Intergenerational sausage connoisseurs Peter Timbs Meats from Christchurch won the prestigious award.

“After compiling the results of the last 10 years, we are delighted to recognize Peter Timbs Meats as the recipient of this new award,” said event organizer Megan Claxton.

“They have consistently produced high quality, medal winning sausages over the past decade and have helped raise the bar for the competition.”

The Timbs family has been dividing the scene since Samuel Timbs opened his first butcher shop in 1886 in Oxford, England. Now established for three generations in Christchurch, current Timbs owner Chris has won 42 medals in the last 10 years of the competition.

Hardy St Quality Meats owners and best friends, Kyle Bevan and Dean Deane Johnson.

ROSE WOODS

Hardy St Quality Meats owners and best friends, Kyle Bevan and Dean Deane Johnson.

“The awards are very important,” Timbs said excitedly, “and we are incredibly proud of what we do.”

Winning medals has always been a big problem for the family business.

“The year we won the supreme prize with chicken, mango and chili sausage, we went from selling 25 kg a week to 1000 kg!”

They also haven’t been afraid to go fruity with their downsides, defending wall winners like the scheming Banana Curry: “It’s lovely!” – and hot Hungarian. “[That’s] my personal favorite, ”said Timbs.

They have also become known over the years for their intricate high-end offerings. They are famous for hand-feeding their prima donna salamis for 30 days, thoroughly drying them from the inside out.

The Timbs’ technique for a winning banger has to do with the meat ratio.

“We opted for 85 percent visible lean meat, up to 15 percent fat,” Timbs said.

They like to keep them lean, gluten free and add a touch of their special spice blends, sourced from Germany.

The co-owner of the gold medalist butcher Hardy St Quality Meats also has a different theory about the win ratio.

“It’s 70 percent meat,” said Kyle Bevan, who has run the Lower Hutt store with best friend and co-owner Deane Johnson for more than 20 years. “The rest is fat and seasoning, but you need it there, otherwise it’s too dry.”

Bevan and Johnson grew up side by side and when Johnson bought the store at age 21, he trained Bevan as his apprentice.

“They call us the old couple,” Bevan said. (The couple works different half days to avoid disputes).

Kyle Bevan goes to work at Hardy St Quality Meats in Lower Hutt.

ROSE WOODS

Kyle Bevan goes to work at Hardy St Quality Meats in Lower Hutt.

This year, his specialty problem, blood sausage, won the gold medal. They sell around 50kg of the cult favorite a week. It is most popular with older Scottish, British and Irish citizens.

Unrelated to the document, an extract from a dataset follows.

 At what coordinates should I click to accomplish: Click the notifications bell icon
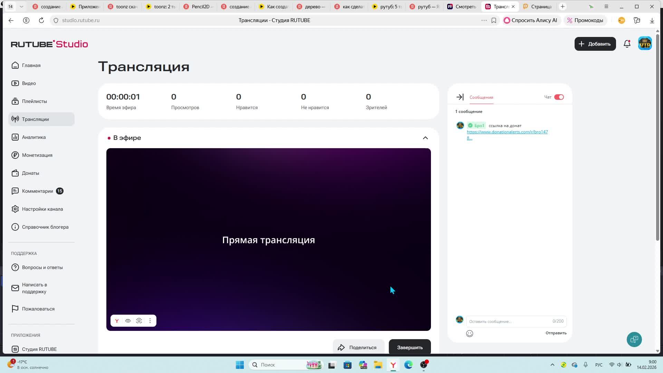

“We are known for that here,” says Bevan. “People travel from everywhere to get their hands on it, from all over Upper Hutt, Lower Hutt, Kapiti …”

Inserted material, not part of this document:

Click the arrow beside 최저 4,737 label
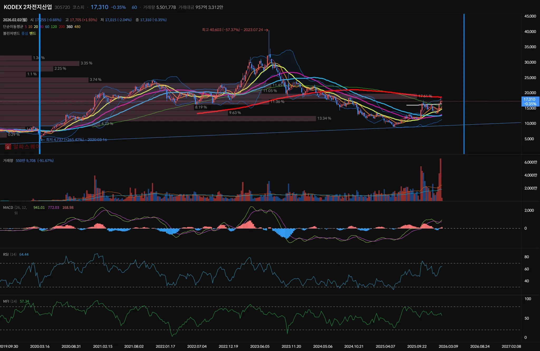 pos(43,140)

The secrets of the small good have been fermented for 20 years. After inheriting the recipe from the boss when Johnson took over, it has been added, modified and refined ever since. Its winning formula is a closely guarded secret.

They hadn’t gotten into 20 years, but with the rough ride that was in 2020, Bevan thought they should give it a try. “We are excited”.

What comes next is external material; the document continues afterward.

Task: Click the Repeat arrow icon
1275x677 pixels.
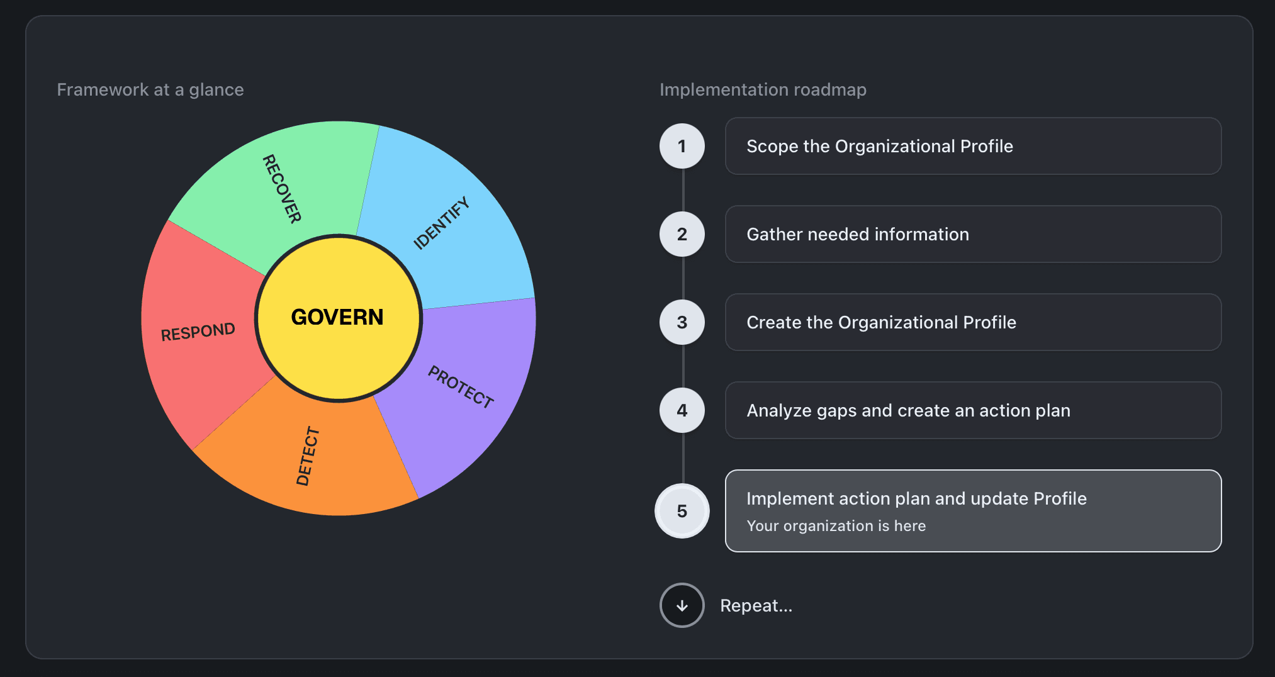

And despite the prospect of making black pudding on top of 150kg of hot dogs every week in the Christmas season, he’s still excited.

“This year has been difficult, so obviously we are delighted to win.”

Of course they are.

Winning your way through the judges’ scores, and the hearts of the public in time for the summer rush, is exactly what all of these meat wizards need right now.